Thinking as well of how tenuous some of those ties and ideas of home are anyway. My grandparents were born in China; my parents in Singapore. In some way I feel the pull of being a sojourner in search of other pastures is a deeper sense of self and identity than the idea of.. being Singaporean. At most, I’ll always feel forever tied to Southeast Asia, my home for so much of my life. But it could very well have been Malaysia or Thailand or Indonesia or wherever my family might have ended up, and certainly since I’ve lived in all of those countries for a few years at a time too.
I keep saying that functionally I am but a tourist in Singapore now; just one with an exceptionally well curated food list. I never had a life there after university there; I left, returned in fits and spurts, didn’t have normal jobs; led a very carefree and foreign life there when I returned for a brief spell. I lived in a ‘forest’ there and walked around barefoot. I dated women and wrote screeds about the government. It is at once very deeply my home (place, weather, culture) and not (politics, people, conservatism).
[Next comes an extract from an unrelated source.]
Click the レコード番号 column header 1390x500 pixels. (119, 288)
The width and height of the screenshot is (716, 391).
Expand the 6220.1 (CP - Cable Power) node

This year will be the first time I haven’t gone ‘home’ in 2 years (I used to go a few times a year), and I likely won’t for the next couple of years.
There’s a deep sense of grief and loss that I have been working through, and my parents coming here and then leaving again reminded me of it.
I spoke in non-English languages for a whole month, which was freeing (linguistically) but not (mentally). My non-English languages are the language of love, but also codependence and another time with far less autonomy. When I was a whole other person. The person I am not anymore.